Per far fronte agli aumenti, si aggiunge lavoro al lavoro, mentre solo un
italiano su quattro dichiara di poter condurre la stessa vita di qualche anno fa
e il solco tra le retribuzioni degli over 45 e quelle dei più giovani diventa
sempre più profondo.
Anche la classe media diventa sempre più povera e si consolidano nuove
tendenze, come quelle descritte dall’Istat che vedono volare gli acquisti di cibo
low cost, con i discount alimentari che da gennaio a luglio di quest’anno fanno
segnare un aumento delle vendite in valore del +9,7%. Siamo comunque allo
slalom dei punti vendita, laddove si cambia negozio, supermercato o discount
alla ricerca delle promozioni per i diversi prodotti. C’è certamente più
attenzione agli sprechi, senza contare, sottolinea Coop, che il calo è più netto
per le vendite dei prodotti di marca, mentre i prodotti con il marchio del
distributore, che garantiscono un prezzo inferiore a fronte comunque di una
discreta qualità, trovano sempre più spazio nel carrello della spesa. Una
famiglia su quattro della classe media sostiene tra l’altro di non essere in
grado di far fronte ad una spesa imprevista di 2mila euro, mentre ben il 35%
della fascia di reddito più bassa non riuscirebbe nemmeno a reggere un
imprevisto da 800 euro.
Di fatto, nel complesso la spinta dei consumi è su un punto di non ritorno: ben
il 36% degli italiani intende ridurli, tagliando tra l’altro le occasioni conviviali,
mentre solo l’11% è convinto di aumentarli. Già oggi il 10% degli italiani
dichiara di non arrivare a fine mese e un ulteriore 23% ci arriva ma teme
costantemente di non farcela. Anche se in un qualche modo si sbarca il
lunario, si fanno grandi rinunce (20%) o comunque dei sacrifici.

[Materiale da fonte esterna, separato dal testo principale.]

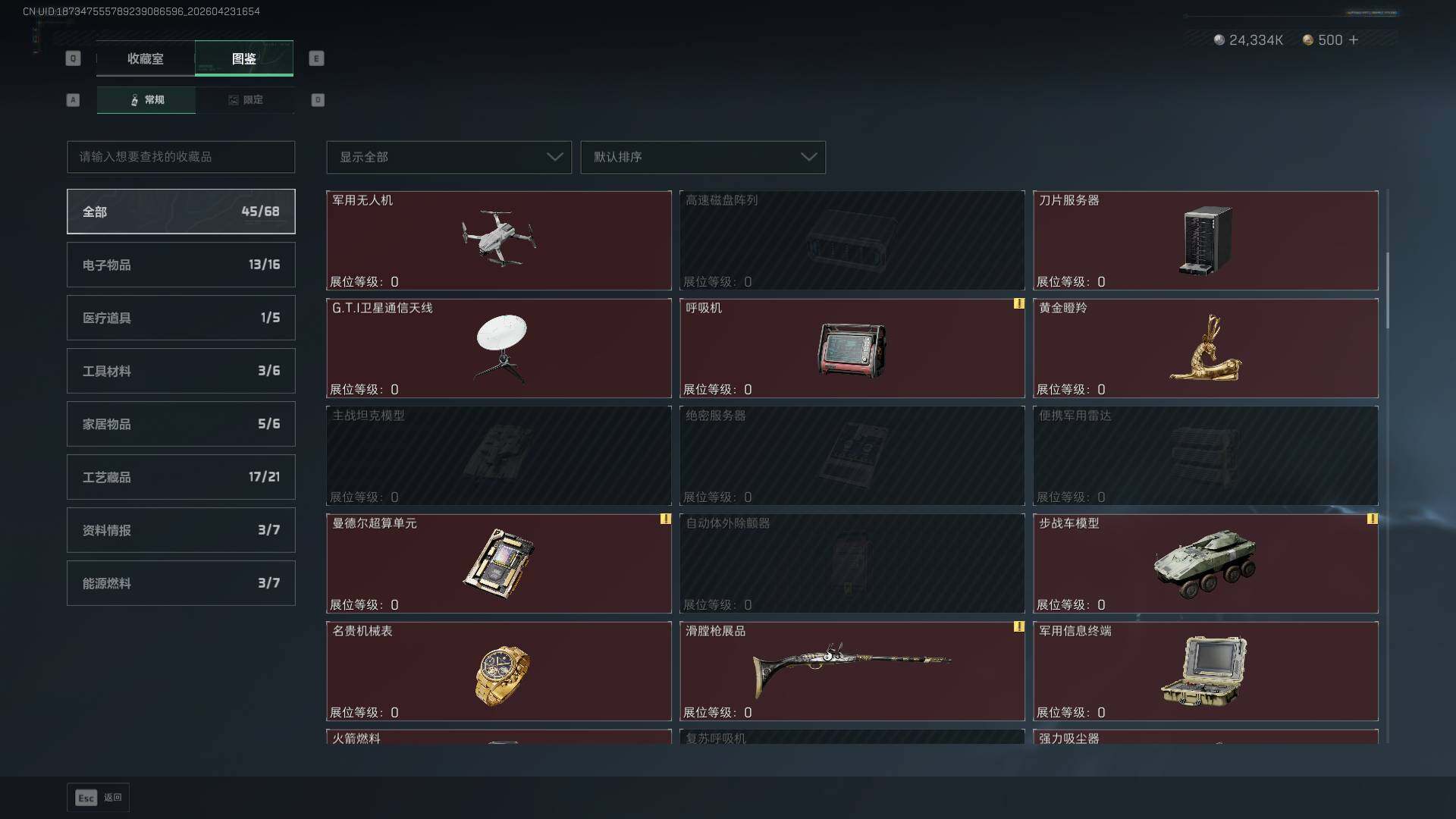Click the infantry fighting vehicle model icon

pyautogui.click(x=1205, y=563)
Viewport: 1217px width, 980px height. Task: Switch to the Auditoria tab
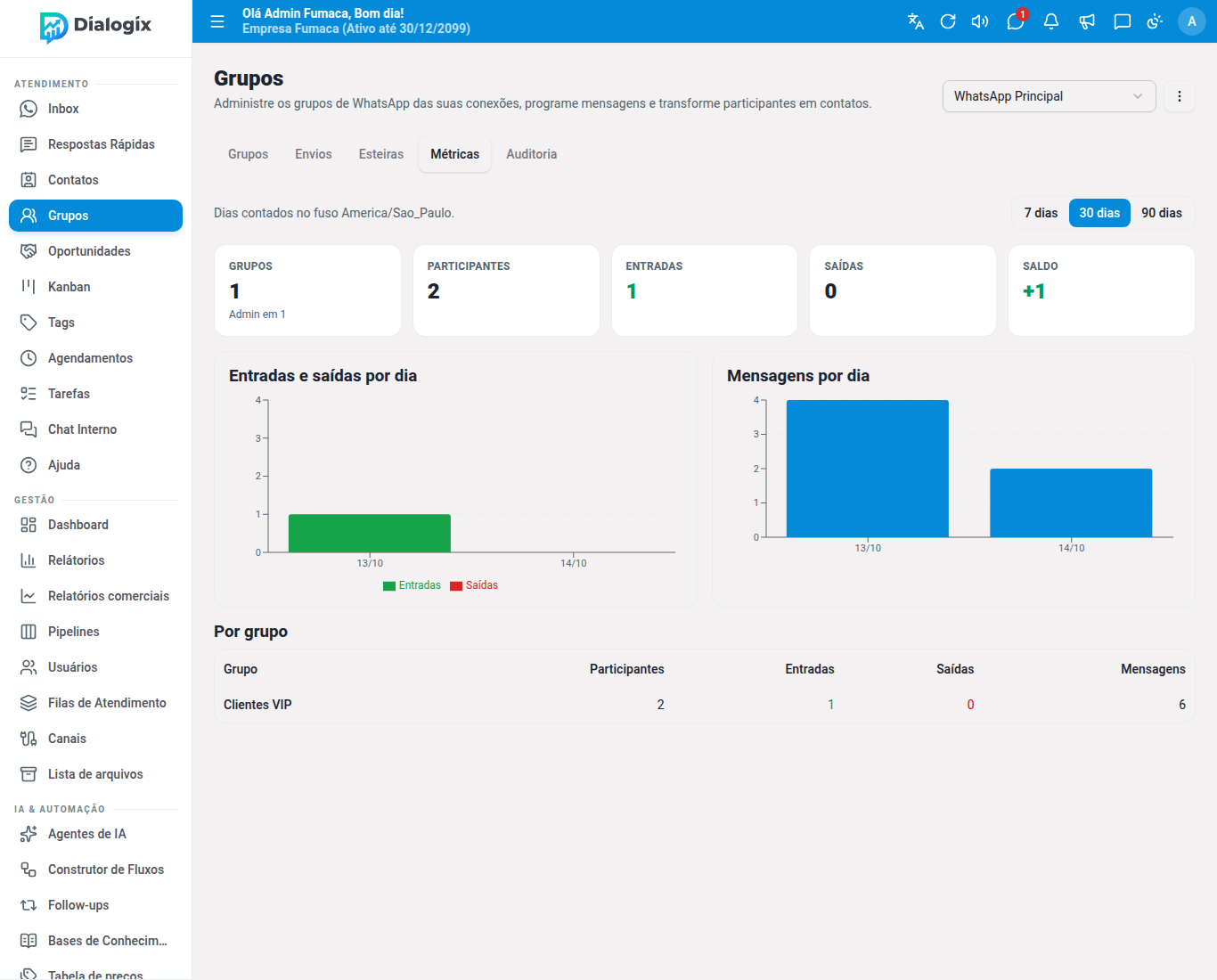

«Il salario minimo è una misura giusta, così come va realizzato il taglio del
cuneo fiscale», è l’appello al governo di Marco Pedroni, presidente
Ancc-Coop. Da parte sua Maura Larini, presidente di Coop Italia, chiede
nuovamente all’industria di «lavorare insieme per recuperare volumi e trovare
un equilibrio di prezzo da proporre ai nostri clienti». Il 1° ottobre è previsto
l’avvio del trimestre anti-inflazione annunciato dal governo dopo un’intesa con
la grande distribuzione: il patto salva-spesa dovrebbe essere siglato all’inizio
della prossima settimana. I negozi che aderiranno all’iniziativa dovrebbero
esporre un bollino tricolore. Per le famiglie vorrebbe dire prezzi bloccati su un
paniere di beni fino a fine anno, ma anche altre iniziative commerciali a favore
dei consumatori. Le associazioni dell’industria alimentare, però, finora non ne
hanno voluto sapere, citando i continui rincari delle materie prime ed eventuali
problemi con l’Antitrust.
Un canale di dialogo è comunque aperto. Alla presentazione dell’anteprima
del rapporto Coop oggi a Milano, il presidente di Federdistribuzione Carlo
Alberto Buttarelli era seduto accanto ad Alessandro d’Este, vicepresidente di
Centromarca. E proprio domani al ministero delle Imprese dovrebbe tenersi
un incontro al quale dovrebbero partecipare, oltre alla stessa Centromarca,
anche associazioni come Federalimentare e Ibc. «I canali per la difesa del
potere d’acquisto sono assolutamente aperti – ha evidenziato ieri d’Ese –. Ma
non possono esserci dei cartelli». I dati evidenziano «una situazione
economica complessa per le famiglie», ha osservato da parte sua Buttarelli,
parlando di abitudini di acquisto «orientate sempre più verso un’ottica di
risparmio e convenienza». Occorre agire in fretta se l’obiettivo è quello di
un’inversione di tendenza e di maggior sostegno alle famiglie.